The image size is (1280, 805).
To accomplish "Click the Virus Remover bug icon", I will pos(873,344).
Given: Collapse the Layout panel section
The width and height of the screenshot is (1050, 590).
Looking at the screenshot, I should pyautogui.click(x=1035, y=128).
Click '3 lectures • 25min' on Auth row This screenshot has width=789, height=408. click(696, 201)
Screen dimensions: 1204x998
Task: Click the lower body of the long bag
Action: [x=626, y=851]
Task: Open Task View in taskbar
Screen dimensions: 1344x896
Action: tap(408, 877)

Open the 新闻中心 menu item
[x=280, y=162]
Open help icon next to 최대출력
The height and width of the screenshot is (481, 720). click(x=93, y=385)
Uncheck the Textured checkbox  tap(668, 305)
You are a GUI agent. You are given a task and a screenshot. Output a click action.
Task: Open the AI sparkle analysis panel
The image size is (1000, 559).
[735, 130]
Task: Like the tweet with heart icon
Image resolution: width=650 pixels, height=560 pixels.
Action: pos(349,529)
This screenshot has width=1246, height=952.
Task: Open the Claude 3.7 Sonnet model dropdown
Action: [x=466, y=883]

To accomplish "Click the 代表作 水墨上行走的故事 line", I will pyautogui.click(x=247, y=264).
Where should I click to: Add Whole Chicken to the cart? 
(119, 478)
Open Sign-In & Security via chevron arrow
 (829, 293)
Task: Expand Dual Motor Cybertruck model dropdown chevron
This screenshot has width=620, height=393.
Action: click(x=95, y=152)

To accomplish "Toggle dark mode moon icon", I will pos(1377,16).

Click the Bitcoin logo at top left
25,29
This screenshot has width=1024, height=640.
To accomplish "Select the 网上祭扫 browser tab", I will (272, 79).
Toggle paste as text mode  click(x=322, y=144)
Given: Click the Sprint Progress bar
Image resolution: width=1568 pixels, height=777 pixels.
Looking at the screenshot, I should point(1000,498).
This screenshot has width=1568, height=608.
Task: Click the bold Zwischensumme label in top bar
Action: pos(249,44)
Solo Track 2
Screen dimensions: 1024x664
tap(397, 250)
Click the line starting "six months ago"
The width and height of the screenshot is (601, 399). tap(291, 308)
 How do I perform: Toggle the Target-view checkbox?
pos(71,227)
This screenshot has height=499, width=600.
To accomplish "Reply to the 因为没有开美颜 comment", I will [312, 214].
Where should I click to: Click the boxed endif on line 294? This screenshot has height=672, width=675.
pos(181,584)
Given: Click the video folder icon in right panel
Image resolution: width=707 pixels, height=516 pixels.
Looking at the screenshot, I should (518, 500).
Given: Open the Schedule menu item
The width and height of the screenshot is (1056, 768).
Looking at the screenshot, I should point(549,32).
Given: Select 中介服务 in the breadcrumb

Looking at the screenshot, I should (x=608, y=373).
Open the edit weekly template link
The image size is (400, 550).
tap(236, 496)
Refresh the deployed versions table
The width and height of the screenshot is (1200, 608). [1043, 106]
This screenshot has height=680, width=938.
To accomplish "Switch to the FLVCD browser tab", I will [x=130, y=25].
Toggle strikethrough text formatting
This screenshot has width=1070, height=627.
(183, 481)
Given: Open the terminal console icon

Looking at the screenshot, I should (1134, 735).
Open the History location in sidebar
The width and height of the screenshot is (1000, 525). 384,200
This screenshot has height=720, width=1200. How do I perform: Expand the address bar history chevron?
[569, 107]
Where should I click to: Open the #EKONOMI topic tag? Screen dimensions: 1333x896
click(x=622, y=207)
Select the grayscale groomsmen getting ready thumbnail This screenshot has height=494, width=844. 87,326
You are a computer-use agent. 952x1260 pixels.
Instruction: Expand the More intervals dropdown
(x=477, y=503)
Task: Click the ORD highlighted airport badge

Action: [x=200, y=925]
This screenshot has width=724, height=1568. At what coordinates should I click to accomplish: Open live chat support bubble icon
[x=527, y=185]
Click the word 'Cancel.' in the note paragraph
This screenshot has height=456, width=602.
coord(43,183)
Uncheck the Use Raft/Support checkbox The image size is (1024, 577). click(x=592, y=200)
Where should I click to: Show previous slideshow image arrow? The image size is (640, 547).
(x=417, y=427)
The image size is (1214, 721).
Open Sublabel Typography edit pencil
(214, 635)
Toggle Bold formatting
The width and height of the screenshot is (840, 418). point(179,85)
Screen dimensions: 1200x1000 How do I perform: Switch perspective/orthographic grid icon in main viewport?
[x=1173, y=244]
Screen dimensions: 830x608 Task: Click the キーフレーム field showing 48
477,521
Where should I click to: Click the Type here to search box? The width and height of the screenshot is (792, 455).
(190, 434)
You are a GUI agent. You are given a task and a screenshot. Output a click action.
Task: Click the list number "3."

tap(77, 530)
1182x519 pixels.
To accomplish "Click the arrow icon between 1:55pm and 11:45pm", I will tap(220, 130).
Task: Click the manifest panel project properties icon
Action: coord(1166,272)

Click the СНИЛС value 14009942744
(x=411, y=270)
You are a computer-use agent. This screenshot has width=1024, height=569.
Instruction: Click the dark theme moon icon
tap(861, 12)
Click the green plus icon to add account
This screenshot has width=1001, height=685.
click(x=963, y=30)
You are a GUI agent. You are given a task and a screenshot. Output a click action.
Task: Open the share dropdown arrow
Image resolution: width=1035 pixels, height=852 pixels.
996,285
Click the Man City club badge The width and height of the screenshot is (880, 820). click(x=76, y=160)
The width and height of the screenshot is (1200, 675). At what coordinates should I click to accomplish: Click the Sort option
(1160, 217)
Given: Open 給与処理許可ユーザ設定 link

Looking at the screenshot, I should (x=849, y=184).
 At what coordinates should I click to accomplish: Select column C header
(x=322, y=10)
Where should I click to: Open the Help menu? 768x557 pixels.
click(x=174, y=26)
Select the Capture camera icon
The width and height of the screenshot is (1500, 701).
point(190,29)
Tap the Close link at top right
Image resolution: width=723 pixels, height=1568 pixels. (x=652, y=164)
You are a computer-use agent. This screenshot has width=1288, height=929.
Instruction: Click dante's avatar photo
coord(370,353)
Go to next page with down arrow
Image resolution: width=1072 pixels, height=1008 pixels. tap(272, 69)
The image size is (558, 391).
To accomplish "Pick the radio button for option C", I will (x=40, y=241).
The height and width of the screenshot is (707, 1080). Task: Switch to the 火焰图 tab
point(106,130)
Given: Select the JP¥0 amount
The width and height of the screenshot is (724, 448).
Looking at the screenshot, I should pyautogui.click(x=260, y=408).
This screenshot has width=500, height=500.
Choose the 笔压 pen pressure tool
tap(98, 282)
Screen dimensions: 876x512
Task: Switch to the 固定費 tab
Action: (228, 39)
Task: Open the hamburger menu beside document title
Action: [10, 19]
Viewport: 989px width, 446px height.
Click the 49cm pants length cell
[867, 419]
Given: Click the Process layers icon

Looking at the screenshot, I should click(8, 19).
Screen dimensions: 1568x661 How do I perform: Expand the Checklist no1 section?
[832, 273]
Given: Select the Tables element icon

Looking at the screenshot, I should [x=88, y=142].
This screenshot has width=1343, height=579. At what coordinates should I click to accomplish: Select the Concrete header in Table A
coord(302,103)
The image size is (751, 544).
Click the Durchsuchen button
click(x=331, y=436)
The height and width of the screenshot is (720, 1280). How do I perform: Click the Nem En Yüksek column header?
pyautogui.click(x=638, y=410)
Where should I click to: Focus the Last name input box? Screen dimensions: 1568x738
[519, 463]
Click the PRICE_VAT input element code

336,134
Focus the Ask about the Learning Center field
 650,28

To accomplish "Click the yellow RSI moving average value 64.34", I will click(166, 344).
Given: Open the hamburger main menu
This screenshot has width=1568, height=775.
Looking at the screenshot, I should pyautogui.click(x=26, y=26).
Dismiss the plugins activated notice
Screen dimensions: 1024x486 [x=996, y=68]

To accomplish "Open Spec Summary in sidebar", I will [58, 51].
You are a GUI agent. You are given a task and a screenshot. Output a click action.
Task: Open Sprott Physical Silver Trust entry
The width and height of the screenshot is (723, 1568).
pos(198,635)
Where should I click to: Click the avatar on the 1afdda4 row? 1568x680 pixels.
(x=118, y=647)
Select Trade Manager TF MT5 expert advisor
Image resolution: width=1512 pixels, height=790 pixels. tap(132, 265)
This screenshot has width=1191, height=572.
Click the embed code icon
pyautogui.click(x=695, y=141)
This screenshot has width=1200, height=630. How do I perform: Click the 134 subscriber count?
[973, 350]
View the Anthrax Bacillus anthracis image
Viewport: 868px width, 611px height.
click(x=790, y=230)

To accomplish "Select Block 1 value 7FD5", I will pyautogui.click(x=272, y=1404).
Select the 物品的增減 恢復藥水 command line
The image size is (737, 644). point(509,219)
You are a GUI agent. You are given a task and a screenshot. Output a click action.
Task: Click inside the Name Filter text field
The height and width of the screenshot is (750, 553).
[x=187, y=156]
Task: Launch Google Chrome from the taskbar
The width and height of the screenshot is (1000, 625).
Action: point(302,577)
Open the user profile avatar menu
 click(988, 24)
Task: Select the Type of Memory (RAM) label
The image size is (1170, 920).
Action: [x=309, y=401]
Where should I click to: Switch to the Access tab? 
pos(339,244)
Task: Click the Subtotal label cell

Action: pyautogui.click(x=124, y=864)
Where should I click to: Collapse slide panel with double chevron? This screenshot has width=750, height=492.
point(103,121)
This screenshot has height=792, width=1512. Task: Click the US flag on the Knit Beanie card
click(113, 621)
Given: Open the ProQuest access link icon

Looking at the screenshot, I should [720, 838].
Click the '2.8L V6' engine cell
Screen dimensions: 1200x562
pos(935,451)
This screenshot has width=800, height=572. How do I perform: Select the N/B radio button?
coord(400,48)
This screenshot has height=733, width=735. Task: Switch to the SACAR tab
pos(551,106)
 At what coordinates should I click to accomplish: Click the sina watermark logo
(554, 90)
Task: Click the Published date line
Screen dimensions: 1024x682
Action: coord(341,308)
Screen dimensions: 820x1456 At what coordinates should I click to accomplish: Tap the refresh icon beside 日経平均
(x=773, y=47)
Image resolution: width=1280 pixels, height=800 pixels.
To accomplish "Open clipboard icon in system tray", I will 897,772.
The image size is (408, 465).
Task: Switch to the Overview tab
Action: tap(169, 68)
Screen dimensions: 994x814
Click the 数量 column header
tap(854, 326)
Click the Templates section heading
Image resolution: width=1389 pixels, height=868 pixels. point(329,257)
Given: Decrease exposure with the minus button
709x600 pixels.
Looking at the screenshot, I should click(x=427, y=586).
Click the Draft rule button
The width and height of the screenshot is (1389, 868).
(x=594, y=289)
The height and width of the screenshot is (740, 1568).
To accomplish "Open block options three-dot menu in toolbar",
+---+
**INSTRUCTIONS TO FOLLOW:**
Set apart and copy each line of the records that holds the word "computer".

**ANSWER BELOW:**
You are a computer-use agent. 952x1260 pixels.
You are a computer-use agent. This screenshot has width=1024, height=569.
You are a computer-use agent. This screenshot has width=1288, height=929.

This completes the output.